Obtaining WC-Y₂O₃After powdering, the invention provides the WC-Y₂O₃Adding saturated oxalic acid solution into the powder until the powder is completely wetted, and adding the wetted WC-Y₂O₃And carrying out cold-pressing sintering on the powder to obtain a sintered body.

In the present invention, the WC-Y is reacted with₂O₃Saturated grass for completely wetting powderThe amount of the acid solution is preferably such that: WC-Y₂O₃The solid-to-liquid ratio of the powder to the saturated oxalic acid solution is 10g (1-1.5) mL, and more preferably 10g to 1 mL.

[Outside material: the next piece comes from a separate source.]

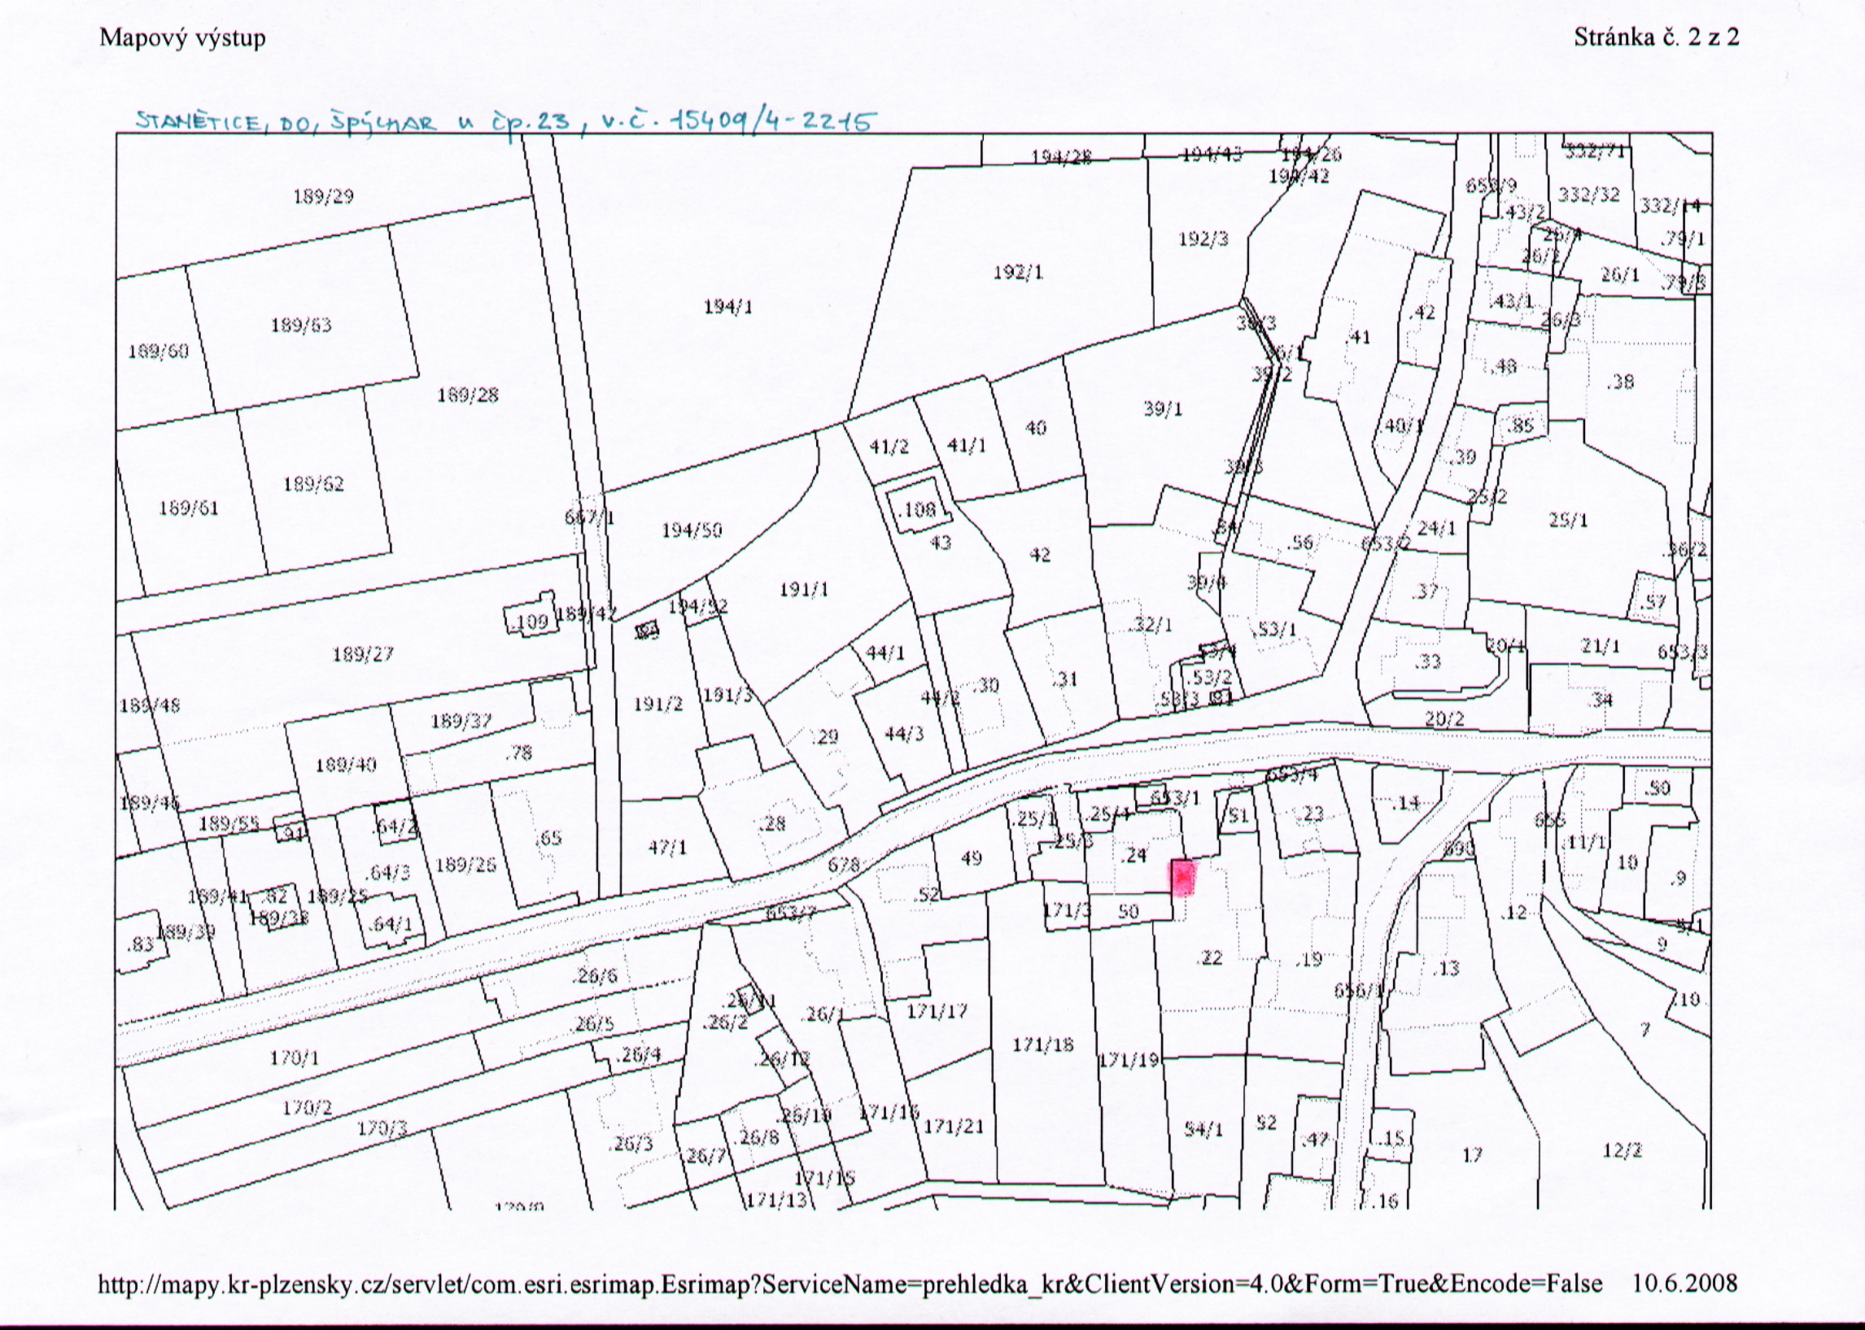This screenshot has width=1865, height=1330.
Task: Select parcel 194/1 on the map
Action: (x=727, y=307)
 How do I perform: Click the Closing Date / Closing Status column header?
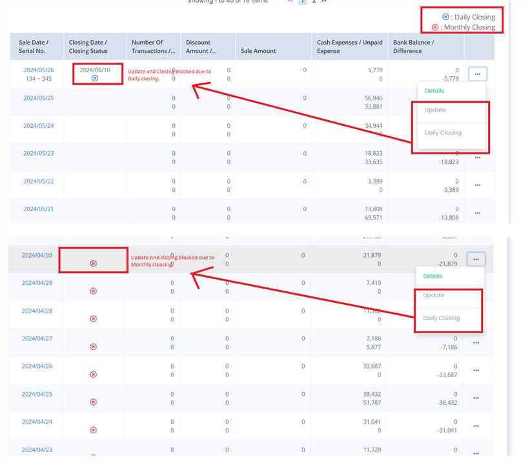tap(88, 47)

In the invention, the pressure of the cold-pressing sintering is 200-400 MPa, preferably 250-350 MPa; the temperature rising procedure of the cold pressing sintering is preferably as follows: firstly heating to 100-150 ℃ and preserving heat for 1h, and continuously heating to 200-300 ℃ and preserving heat for 1-2 h; more preferably: firstly heating to 150 ℃ and preserving heat for 1h, and then continuously heating to 250 ℃ and preserving heat for 2 h. The temperature of the present invention is preferably raised from room temperature. In the invention, the heating rate in the cold pressing and sintering process is preferably 10-15 ℃/min independently. The invention preferably uses WC-Y₂O₃And placing the powder in a metal mold, installing a heating ring on the outer ring of the metal mold, applying pressure to an upper pressure head of the metal mold, and heating the heating ring according to the temperature-raising program to perform cold-pressing sintering.

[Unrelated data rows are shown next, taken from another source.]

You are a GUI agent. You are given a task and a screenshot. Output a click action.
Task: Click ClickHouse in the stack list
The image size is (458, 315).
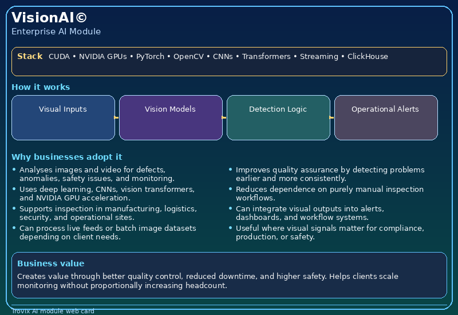[x=368, y=57]
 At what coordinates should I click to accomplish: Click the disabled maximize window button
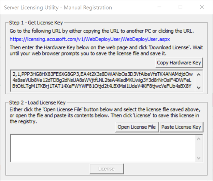[181, 7]
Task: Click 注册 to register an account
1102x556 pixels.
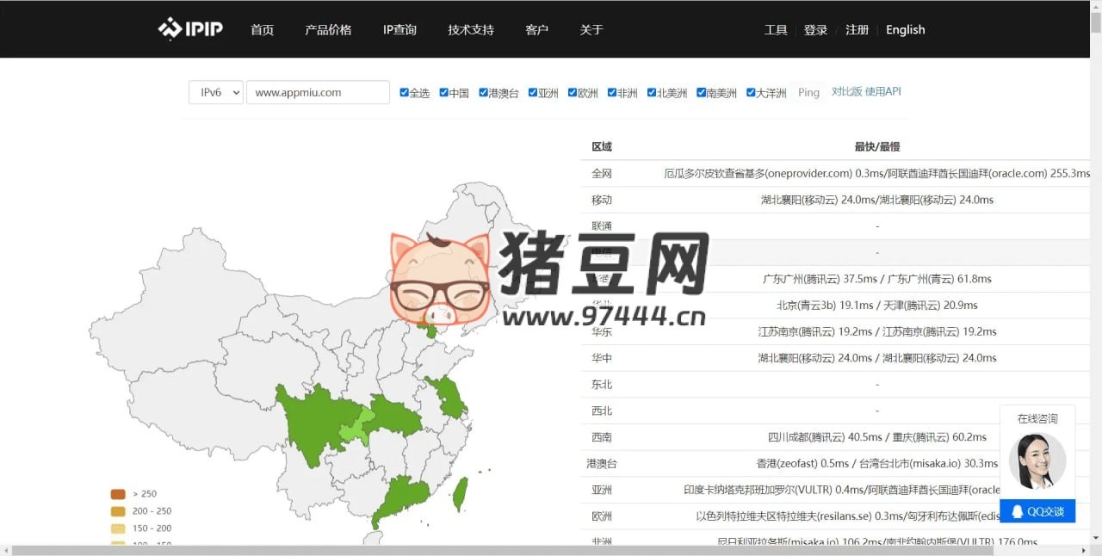Action: [x=857, y=29]
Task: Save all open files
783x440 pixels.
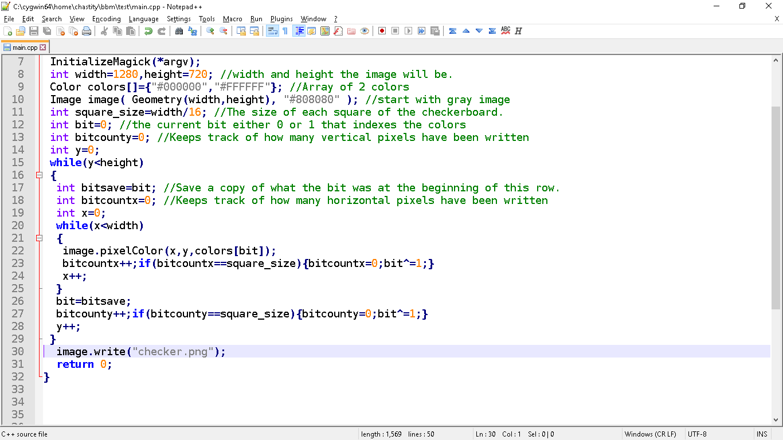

WC-Y obtained by the invention₂O₃Adding saturated oxalic acid solution into the powder until the powder is completely wetted, Y₂O₃Is slightly soluble in oxalic acid solution, and Y is obtained under the action of pressure and temperature of cold pressing and sintering₂O₃Partial dissolution begins, the oxalic acid solution evaporates with increasing temperature, Y₂O₃Will be precipitated just because of the trace amount of Y₂O₃Dissolution-precipitation in oxalic acid solution to allow WC-Y₂O₃The powder gap reaches a supersaturated state, the chemical potential of the particle contact zone is higher than that of the crystal, and dissolved atoms or ion clusters are separated out at the crystal, so that WC-Y is promoted₂O₃Densification of WC-Y₂O₃The cemented carbide without binding phase obtains a sintered body with the relative density of more than 70 percent at a lower temperature (100-300 ℃), thereby greatly reducing the sintering temperature of the WC-based cemented carbide without binding phase prepared by the following traditional sintering process (hot-pressing sintering), and the obtained WC-Y₂O₃The cemented carbide without binding phase has high compactness and excellent comprehensive performance.

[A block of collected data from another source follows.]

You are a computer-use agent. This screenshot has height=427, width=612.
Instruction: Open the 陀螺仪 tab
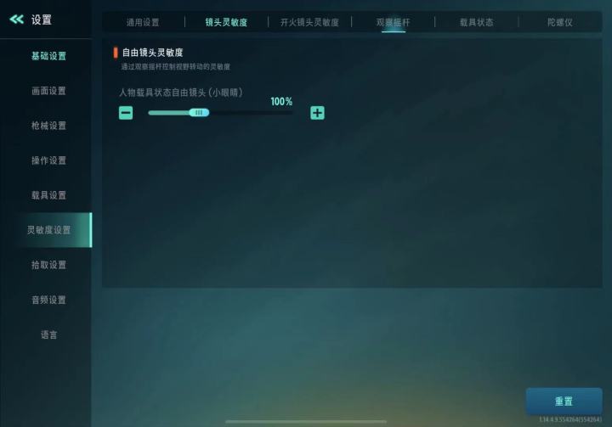pos(560,22)
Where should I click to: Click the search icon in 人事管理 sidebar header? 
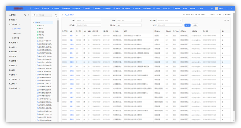coord(25,15)
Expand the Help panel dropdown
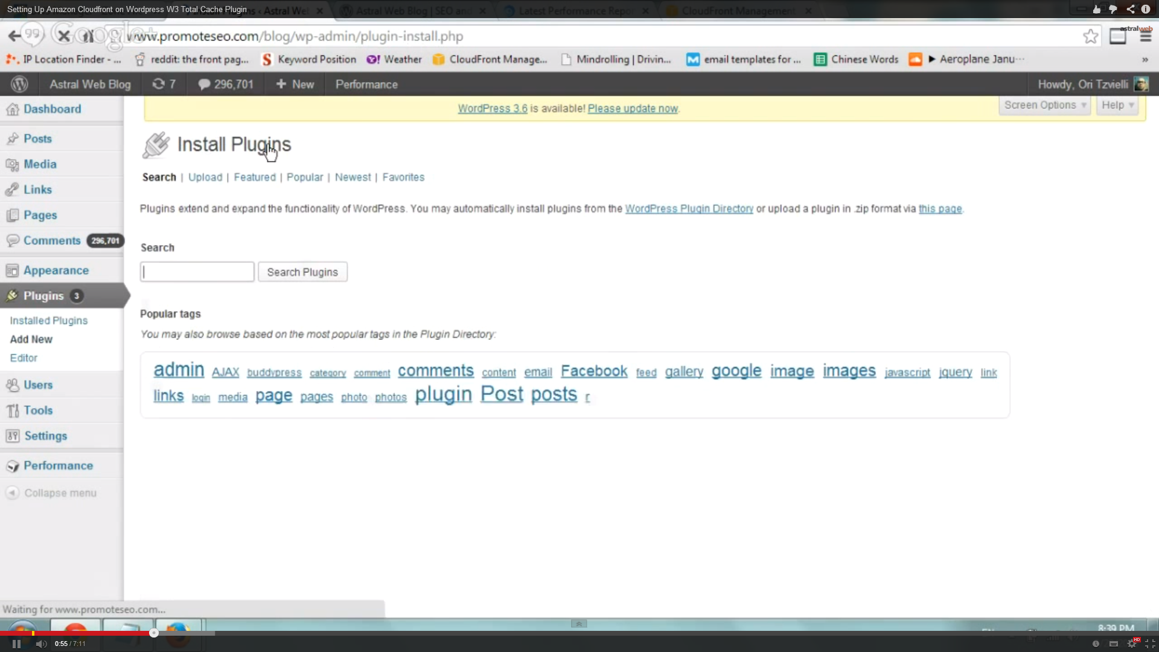This screenshot has width=1159, height=652. tap(1117, 105)
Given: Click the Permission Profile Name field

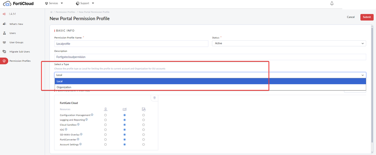Looking at the screenshot, I should [131, 44].
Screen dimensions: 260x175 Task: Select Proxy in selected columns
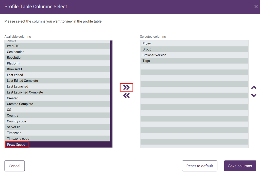point(147,43)
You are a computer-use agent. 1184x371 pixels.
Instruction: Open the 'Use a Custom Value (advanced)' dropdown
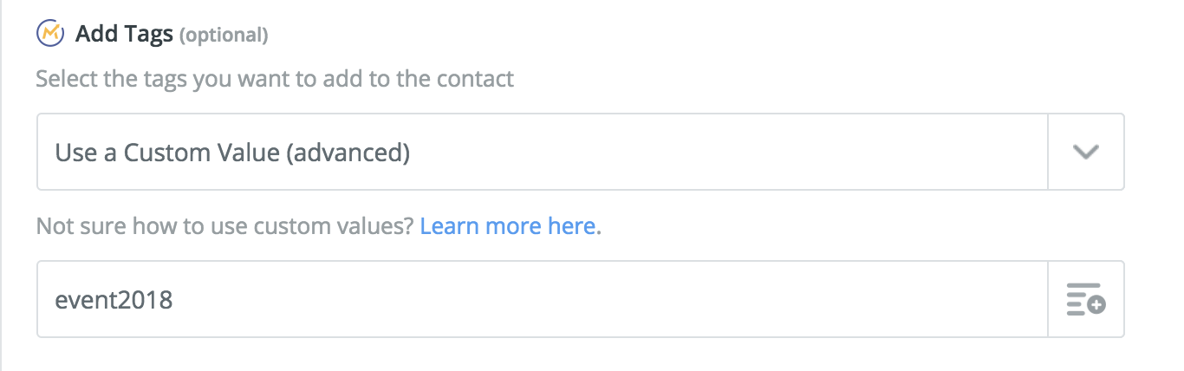pos(580,152)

After obtaining a sintered body, the invention carries out hot-pressing sintering on the sintered body to obtain WC-Y₂O₃Cemented carbide without binding phase. In the present invention, the temperature raising procedure of the hot press sintering is preferably: keeping the temperature at 150 ℃ for 20min, then heating to 250 ℃ for 20min, continuing heating to 800 ℃ for 60min, and finally heating to 1400-1650 ℃ for 90 min; the pressure of the hot-pressing sintering is preferably 40 MPa. The sintered body is preferably placed in a graphite mold for hot-pressing sintering. According to the invention, the residual oxalic acid solution in the hot-pressing sintering process is further decomposed and separated out, WC crystal grains are further rearranged, and gaps and grain boundaries are effectively reduced, so that the compactness of a sintered body is further improved. The temperature of the present invention is preferably raised from room temperature. In the invention, the heating rate in the hot-pressing sintering process is preferably 10-15 ℃/min independently.

The invention provides a method for preparing WC-Y by cold pressing-hot pressing sintering by combining the embodiment₂O₃The methods for cemented carbide without binder phase are described in detail, but they should not be construed as limiting the scope of the invention.